## Excerpted records
▶
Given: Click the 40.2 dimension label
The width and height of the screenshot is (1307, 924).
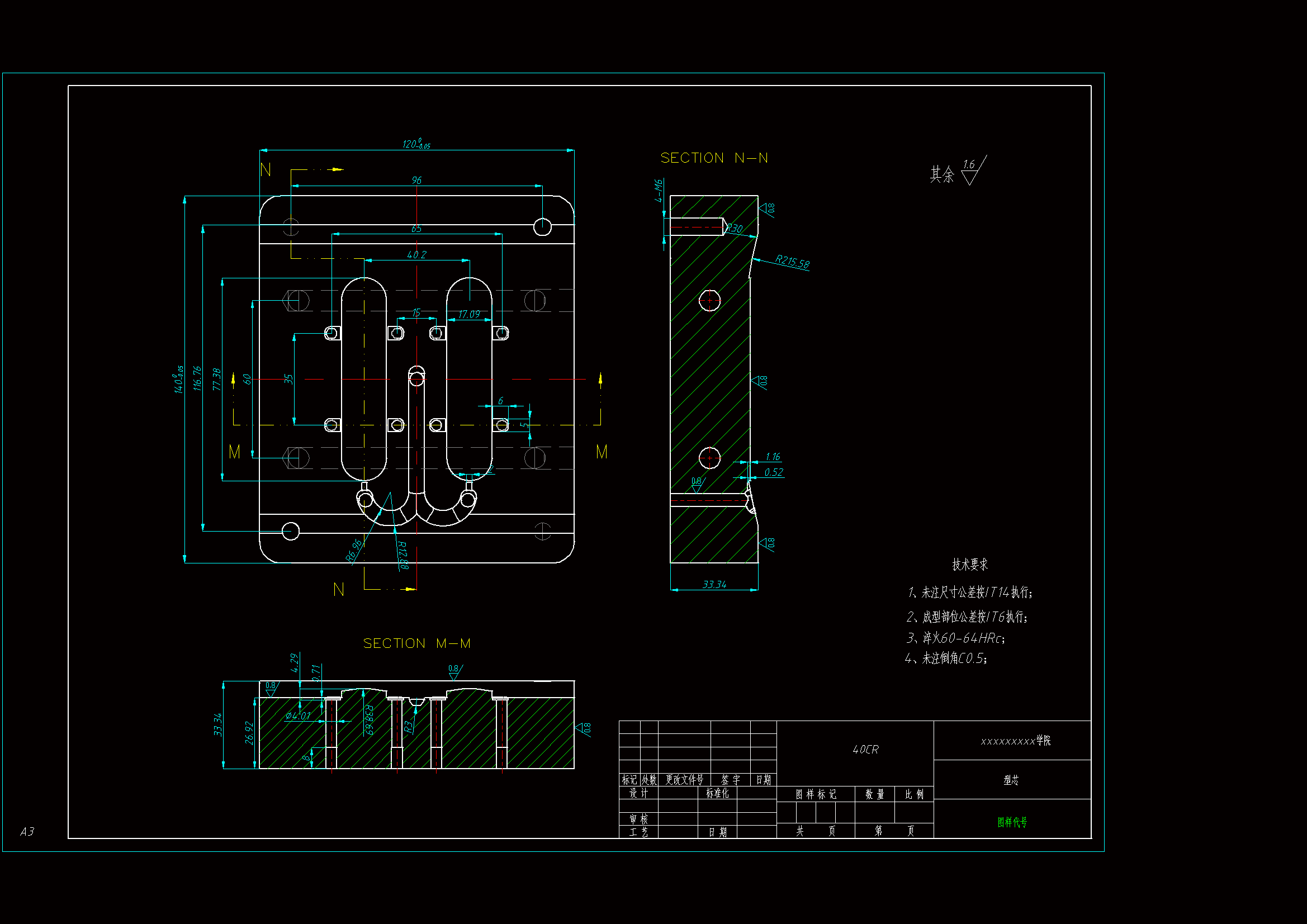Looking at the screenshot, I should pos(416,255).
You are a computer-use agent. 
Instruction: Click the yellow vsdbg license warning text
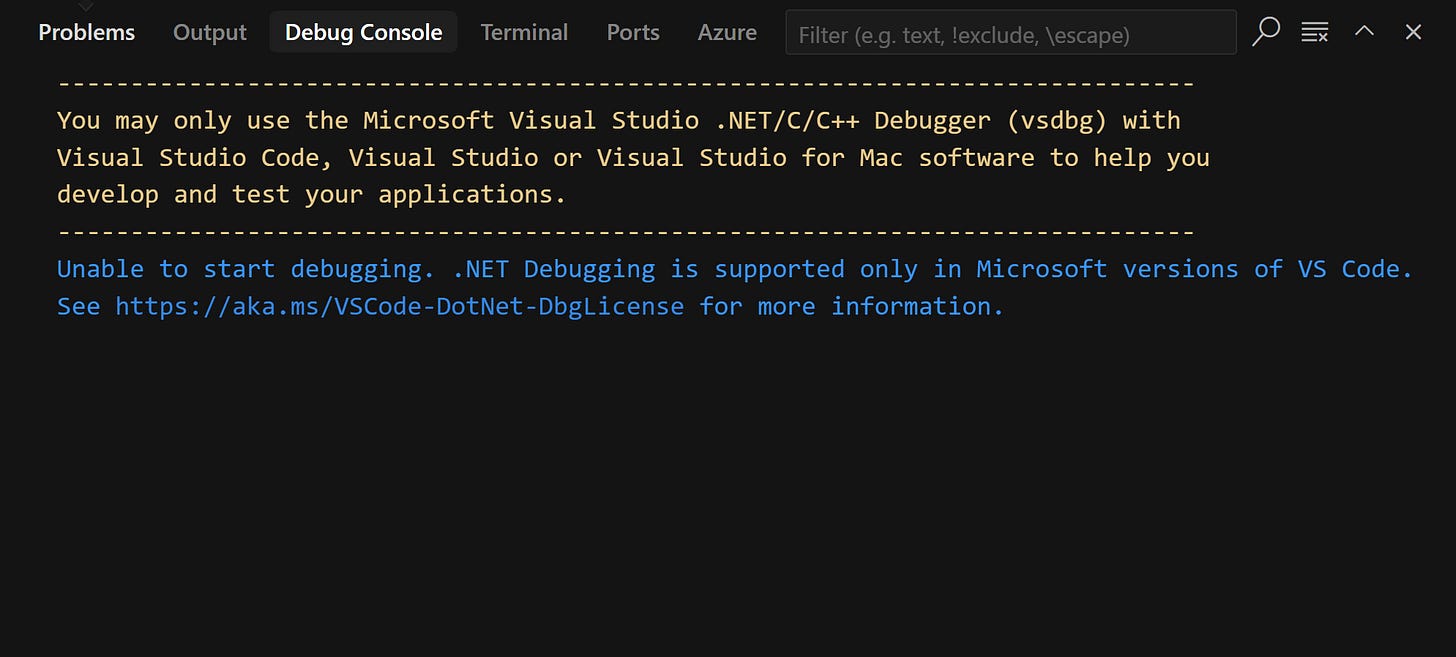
◀
Set out the lines of the material above as a numbered list, omitting blank lines and leaving out the pictures.

## Answer below
1. Given: Click the 40.2 dimension label
2. The width and height of the screenshot is (1307, 924).
3. Looking at the screenshot, I should pos(416,255).
4. You are a computer-use agent. 
5. Instruction: Click the yellow vsdbg license warning text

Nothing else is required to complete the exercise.